Automate Search and Replace LibreOffice Writer with altsearch.oxt

I am hoping that someone can help me with a way of semi-automating a task I run at least fifty times a day, usually many more than that.

I use LibreOffice Writer with the add-on altsearch.oxt which is a very excellent tool for searching and replacing within text.

I receive documents from many different sources and they are each formatted differently … and usually wrong for our purposes. Some are emailed and have a line length of 72 with a paragraph break at the end of each line, some have indents at the beginnings of paragraphs, some indents will be tabs, some will be a number of space bar presses, some will be random and unequal spare bar presses. Some have random double spaces through-out the document. Some use line breaks instead of paragraph breaks … they are all different and usually wrong for what we need, or even what we ask for.

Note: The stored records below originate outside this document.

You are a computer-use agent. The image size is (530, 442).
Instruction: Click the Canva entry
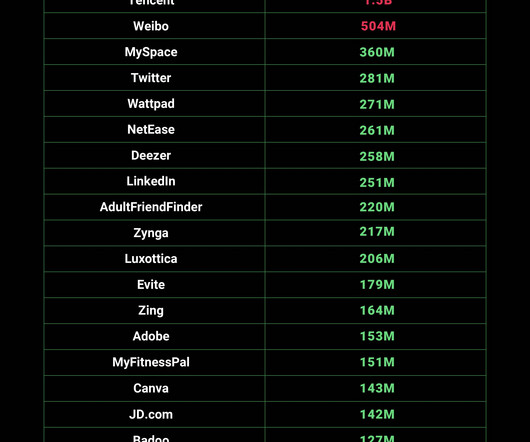tap(151, 388)
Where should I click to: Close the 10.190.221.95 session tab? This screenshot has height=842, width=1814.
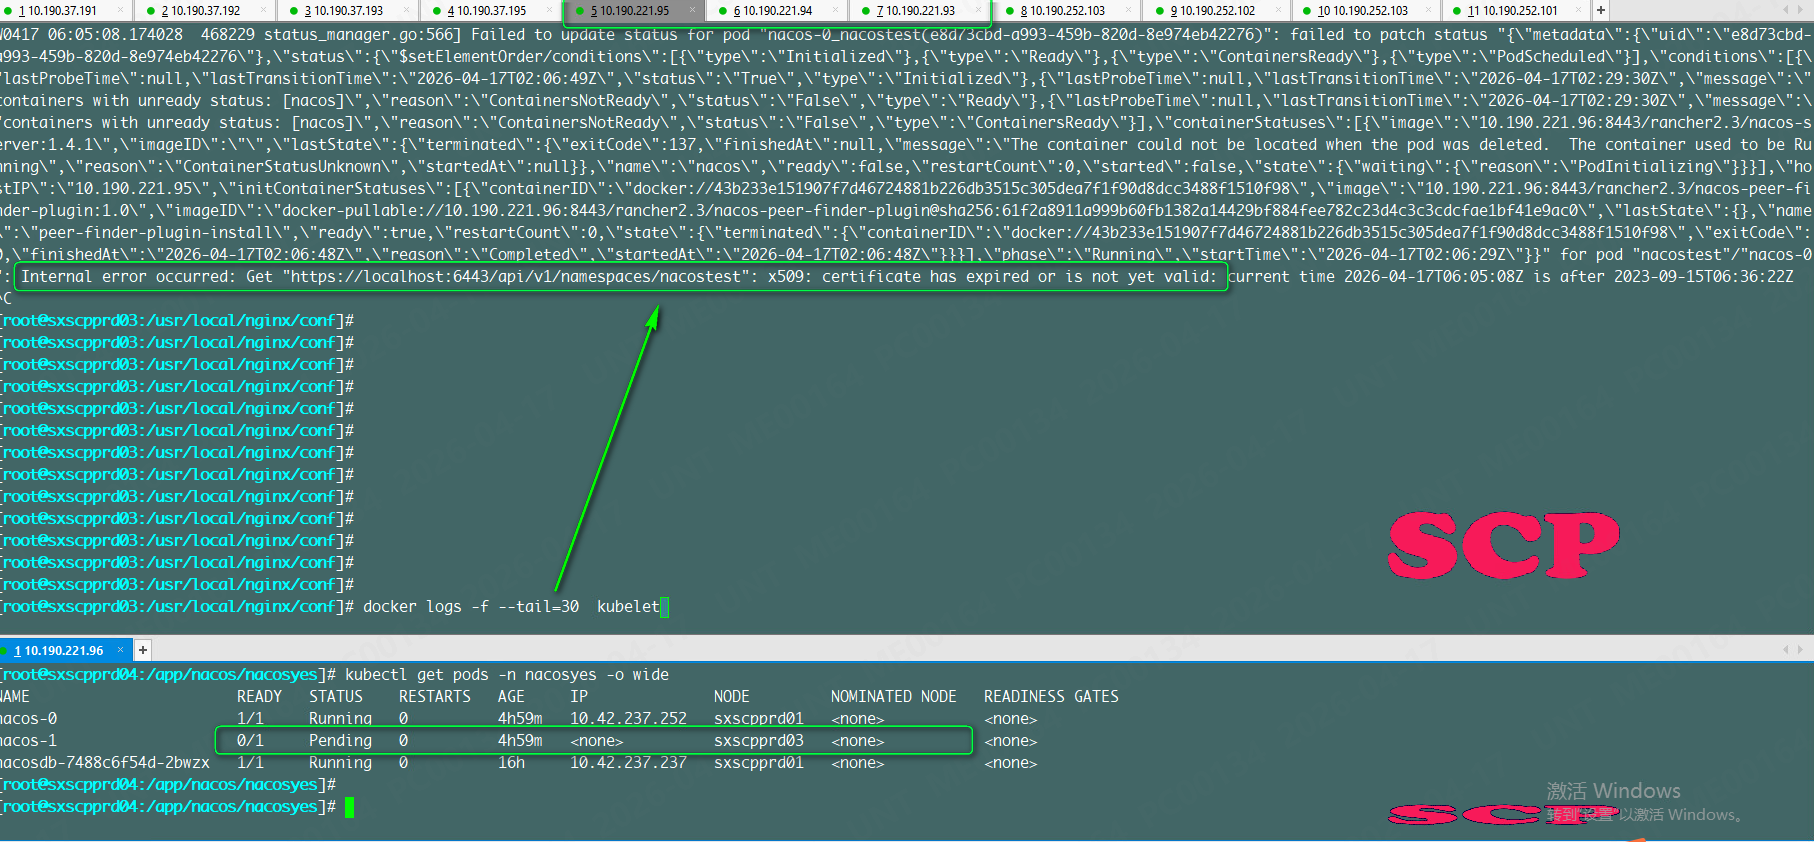pyautogui.click(x=692, y=10)
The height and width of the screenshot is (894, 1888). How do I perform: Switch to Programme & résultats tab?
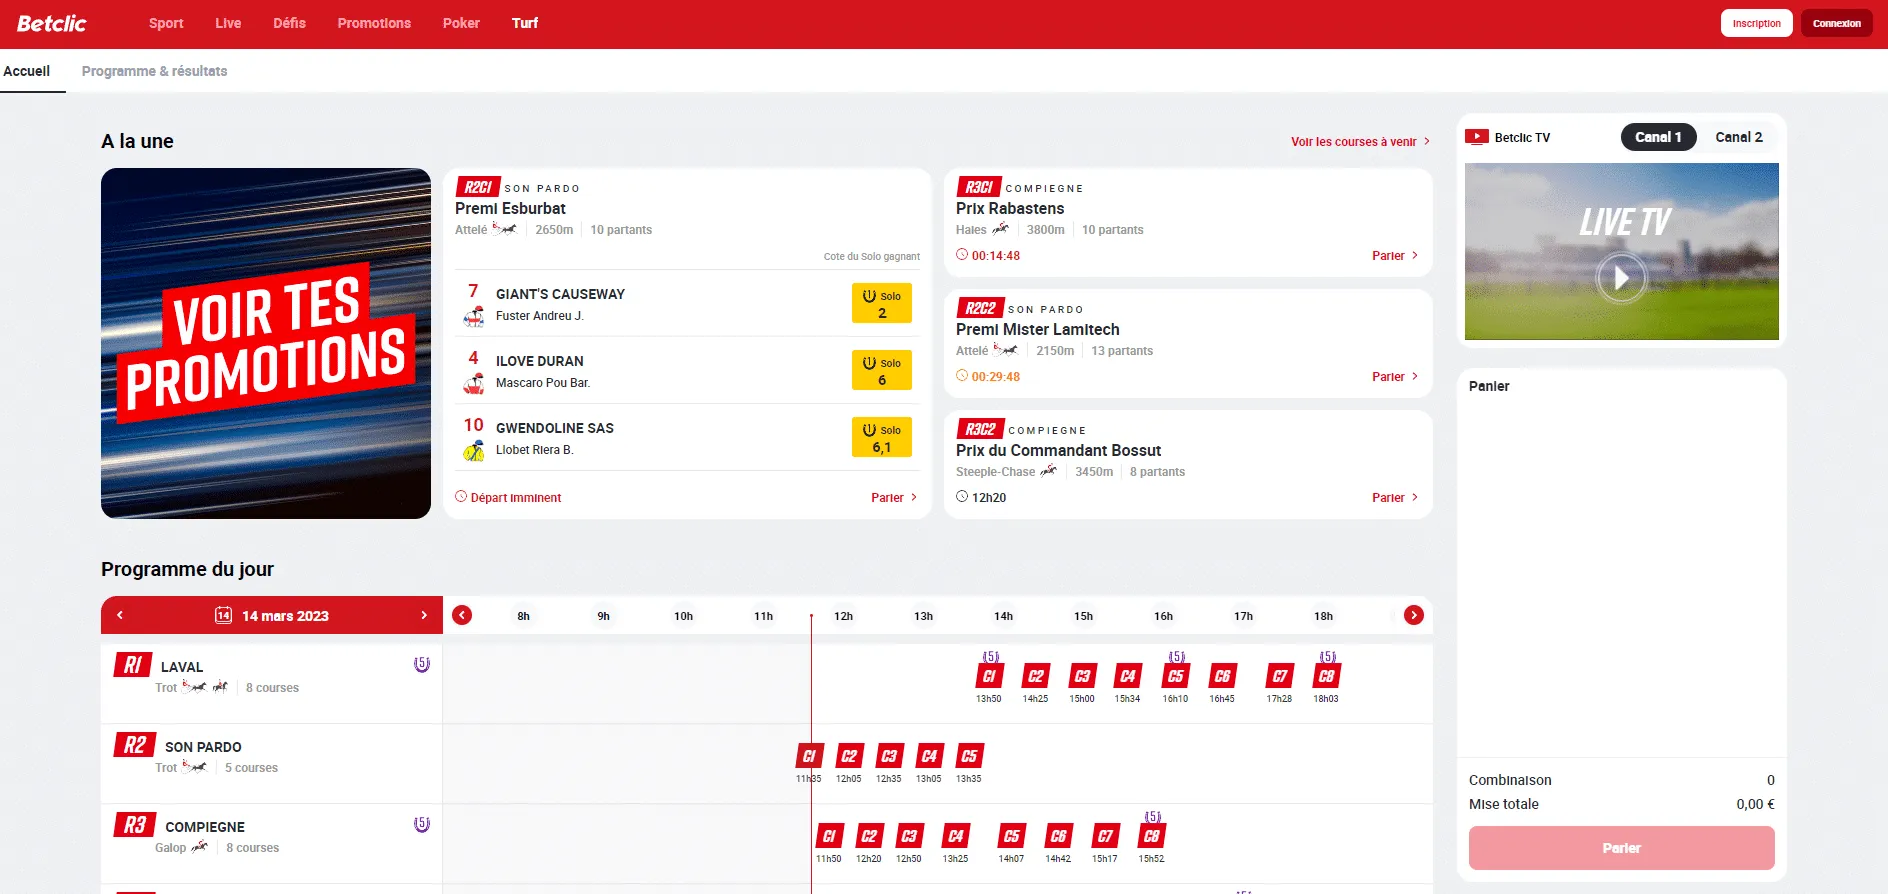coord(154,71)
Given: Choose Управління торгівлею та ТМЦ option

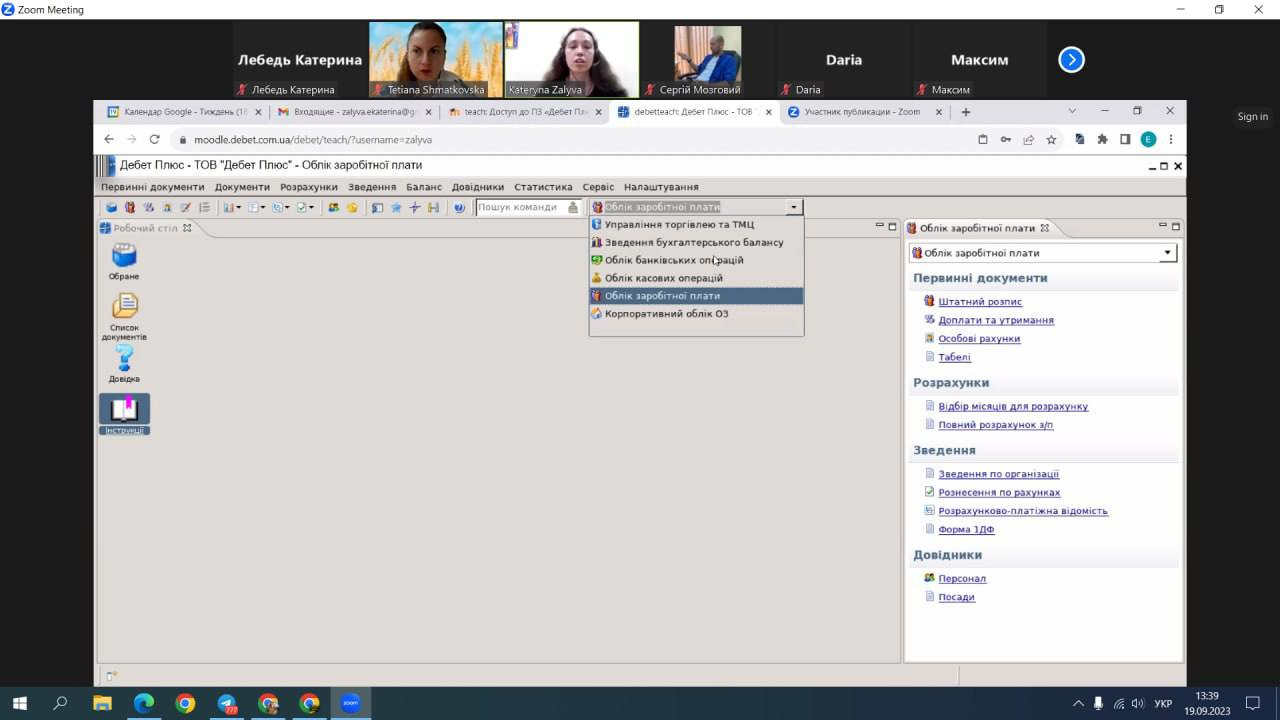Looking at the screenshot, I should pos(679,225).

We have asked for and insisted upon standard (for us) formatting, but it is not likely to happen. Realistically, I have to correct each submission.

So, in LibreOffice Writer, I save each submission as an ascii text document. I then search for and replace a series of conditions and clean each document so that it is a standard that we can work from.

As an example:

Step 1. I search for double paragraph breaks and replace them with a nonsense series of characters unlikey to be found in the document.
Replace “\p\p” with “XXXXXX”

Step 2. I then search for single paragraph breaks at the end of each line and replace them with a space.
Replace “\p” with " "

Step 3. I then search for any double spaces and replaces them with a single space. I often have to do this search and replace function several times repeatedly to remove all of the double spacing. Occassionally a submission with have 5 or 10 spaces marking the paragrah indent and I continue to do this until the result is 0 replaced.

Step 4. I the Replace “XXXXXX " with “XXXXXX” to remove any leading spaces from a paragraph. Likewise I will Replace " XXXXXX” to eliminate and trailing spaces at the end of a paragraph.

Step 5. I will then Replace “XXXXXXXXXXXX” with “XXXXXX” to eliminate any extraneous paragrah breaks. This, too may need to be repeated several times until the result is 0 replaced.

Step 6. Finally, I will restore the document. Replace “XXXXXX” with “\p\p”

I now have a plain text document which is exactly formatted the way we need it to begin to process it. These steps each need to be performed in the same order and several of them (Step 3 and Step 5 in this example) may have to run several times.

Is there a way I can run this as an automated process automatically repeating Steps 3 and 5 if needed?

Replace “\p\p” with “XXXXXX”
Replace “\p” with " "
Replace " " with " " [may need to be repeated many times]
Replace “xxxxxx " with “XXXXXX”
Replace " XXXXXX” with “XXXXXX”
Replace “XXXXXXXXXXXX” with “XXXXXX” [may need to be repeated several times]
Replace “XXXXXX” with “\p\p”

I think the extension has the option for batch process.

Click on [?] to find out the help about how to use the batch.

image description

It does have a batch process, but there isn’t an obvious way for it to repeat a action if needed and to continue to the next action if it is not needed. Thank you, I will take a closer look at this.

I would try to write a macro. To do so, I would to have a deep look at the free guides, which you can download from http://www.libreoffice.org/get-help/documentation/ ; especially into Writer macros.

I never even thought Macro … That is probably exactly the way to do this. It’ll probably be some trial and error, but I will look at the doc and see if I can make it work. I think this is the best way to do it. Thank you.